• **To do**
Copy the rows verbatim, everything from the start of the rows down to the line containing "coord(56,238)".

• **Stored records**
◆ ◆ ◆ ◆ ◆ ◆ ◆
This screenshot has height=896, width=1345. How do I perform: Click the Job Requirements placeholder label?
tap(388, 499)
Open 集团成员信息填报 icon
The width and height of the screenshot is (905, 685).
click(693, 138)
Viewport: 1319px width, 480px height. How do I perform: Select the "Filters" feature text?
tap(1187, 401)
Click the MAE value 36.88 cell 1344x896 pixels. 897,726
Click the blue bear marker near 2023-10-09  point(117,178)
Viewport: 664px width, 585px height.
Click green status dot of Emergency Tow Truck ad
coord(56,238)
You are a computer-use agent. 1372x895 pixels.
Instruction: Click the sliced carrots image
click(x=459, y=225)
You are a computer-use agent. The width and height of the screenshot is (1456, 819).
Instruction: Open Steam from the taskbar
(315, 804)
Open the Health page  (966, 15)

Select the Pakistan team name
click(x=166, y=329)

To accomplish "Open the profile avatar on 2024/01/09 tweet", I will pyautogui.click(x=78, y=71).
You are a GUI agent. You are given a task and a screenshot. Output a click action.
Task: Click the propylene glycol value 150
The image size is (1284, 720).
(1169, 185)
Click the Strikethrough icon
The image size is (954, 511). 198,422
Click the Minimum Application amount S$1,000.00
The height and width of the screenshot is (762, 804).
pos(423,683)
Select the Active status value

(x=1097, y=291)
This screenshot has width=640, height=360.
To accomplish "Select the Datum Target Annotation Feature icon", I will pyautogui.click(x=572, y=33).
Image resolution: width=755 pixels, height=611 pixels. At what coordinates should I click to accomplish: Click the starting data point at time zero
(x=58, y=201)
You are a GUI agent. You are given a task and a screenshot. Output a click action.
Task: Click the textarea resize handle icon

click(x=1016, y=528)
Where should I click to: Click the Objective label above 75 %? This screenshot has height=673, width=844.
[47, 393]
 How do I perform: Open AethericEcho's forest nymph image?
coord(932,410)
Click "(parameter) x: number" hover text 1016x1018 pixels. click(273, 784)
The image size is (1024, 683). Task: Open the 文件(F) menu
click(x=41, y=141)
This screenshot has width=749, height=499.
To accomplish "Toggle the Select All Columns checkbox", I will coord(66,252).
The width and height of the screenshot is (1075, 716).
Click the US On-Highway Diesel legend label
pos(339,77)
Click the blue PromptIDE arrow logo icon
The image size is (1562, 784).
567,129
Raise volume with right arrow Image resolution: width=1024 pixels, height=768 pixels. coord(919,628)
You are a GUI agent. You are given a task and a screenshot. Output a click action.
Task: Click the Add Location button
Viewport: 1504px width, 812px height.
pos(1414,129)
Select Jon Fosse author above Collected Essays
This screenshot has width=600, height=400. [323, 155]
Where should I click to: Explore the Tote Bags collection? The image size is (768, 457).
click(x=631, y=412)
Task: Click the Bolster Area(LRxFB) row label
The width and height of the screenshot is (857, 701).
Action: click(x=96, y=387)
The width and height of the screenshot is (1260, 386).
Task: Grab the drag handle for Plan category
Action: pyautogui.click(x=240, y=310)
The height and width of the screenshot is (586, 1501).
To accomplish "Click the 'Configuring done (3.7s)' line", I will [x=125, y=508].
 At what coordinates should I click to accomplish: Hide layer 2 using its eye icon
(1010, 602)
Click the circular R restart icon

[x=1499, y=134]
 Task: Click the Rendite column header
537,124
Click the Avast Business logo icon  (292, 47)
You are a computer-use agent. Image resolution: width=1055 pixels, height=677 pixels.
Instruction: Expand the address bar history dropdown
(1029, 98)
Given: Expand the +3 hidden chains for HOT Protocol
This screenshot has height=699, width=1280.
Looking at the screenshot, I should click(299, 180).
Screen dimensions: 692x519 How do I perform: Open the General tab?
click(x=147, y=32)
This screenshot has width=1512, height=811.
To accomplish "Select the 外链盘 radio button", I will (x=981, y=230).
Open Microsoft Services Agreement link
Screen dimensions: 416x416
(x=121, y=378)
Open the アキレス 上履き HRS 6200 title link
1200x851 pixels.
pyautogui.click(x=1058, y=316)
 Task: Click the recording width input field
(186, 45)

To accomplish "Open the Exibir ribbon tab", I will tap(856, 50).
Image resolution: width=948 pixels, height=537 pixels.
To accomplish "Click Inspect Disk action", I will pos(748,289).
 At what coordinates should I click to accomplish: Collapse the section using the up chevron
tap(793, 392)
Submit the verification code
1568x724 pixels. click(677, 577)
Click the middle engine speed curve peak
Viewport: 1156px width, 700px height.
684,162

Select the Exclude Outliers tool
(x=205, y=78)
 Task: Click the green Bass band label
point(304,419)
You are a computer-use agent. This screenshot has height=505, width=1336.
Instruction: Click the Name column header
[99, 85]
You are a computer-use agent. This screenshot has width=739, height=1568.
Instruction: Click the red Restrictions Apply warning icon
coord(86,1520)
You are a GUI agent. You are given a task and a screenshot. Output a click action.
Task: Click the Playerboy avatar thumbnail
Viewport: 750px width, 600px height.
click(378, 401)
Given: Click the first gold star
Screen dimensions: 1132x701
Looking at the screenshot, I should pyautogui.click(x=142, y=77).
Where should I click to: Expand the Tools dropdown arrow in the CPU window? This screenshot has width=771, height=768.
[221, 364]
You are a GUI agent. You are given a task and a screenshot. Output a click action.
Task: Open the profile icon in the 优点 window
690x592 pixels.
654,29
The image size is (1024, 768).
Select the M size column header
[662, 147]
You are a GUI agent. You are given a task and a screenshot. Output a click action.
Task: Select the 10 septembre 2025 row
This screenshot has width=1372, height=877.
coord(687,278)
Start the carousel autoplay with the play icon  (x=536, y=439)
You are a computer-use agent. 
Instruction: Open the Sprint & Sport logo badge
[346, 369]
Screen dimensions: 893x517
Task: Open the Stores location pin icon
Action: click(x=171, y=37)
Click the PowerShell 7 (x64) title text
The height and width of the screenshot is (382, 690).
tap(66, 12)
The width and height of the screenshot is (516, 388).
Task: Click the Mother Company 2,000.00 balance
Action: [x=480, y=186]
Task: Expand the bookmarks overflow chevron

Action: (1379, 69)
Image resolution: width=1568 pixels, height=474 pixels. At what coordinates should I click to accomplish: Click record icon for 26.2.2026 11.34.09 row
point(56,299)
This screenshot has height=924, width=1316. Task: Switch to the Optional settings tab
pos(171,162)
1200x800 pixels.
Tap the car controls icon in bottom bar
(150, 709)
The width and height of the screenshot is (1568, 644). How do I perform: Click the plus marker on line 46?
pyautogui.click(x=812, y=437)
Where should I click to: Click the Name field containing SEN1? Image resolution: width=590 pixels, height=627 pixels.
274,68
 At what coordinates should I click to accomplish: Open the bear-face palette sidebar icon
◆ ◆ ◆ ◆ ◆ ◆ ◆
• **Written reply**
This screenshot has height=896, width=1345. How do I perform: Click the Job Requirements placeholder label?
tap(388, 499)
Open 集团成员信息填报 icon
The width and height of the screenshot is (905, 685).
click(693, 138)
Viewport: 1319px width, 480px height. How do I perform: Select the "Filters" feature text?
tap(1187, 401)
Click the MAE value 36.88 cell 1344x896 pixels. 897,726
Click the blue bear marker near 2023-10-09  point(117,178)
Viewport: 664px width, 585px height.
Click green status dot of Emergency Tow Truck ad
coord(56,238)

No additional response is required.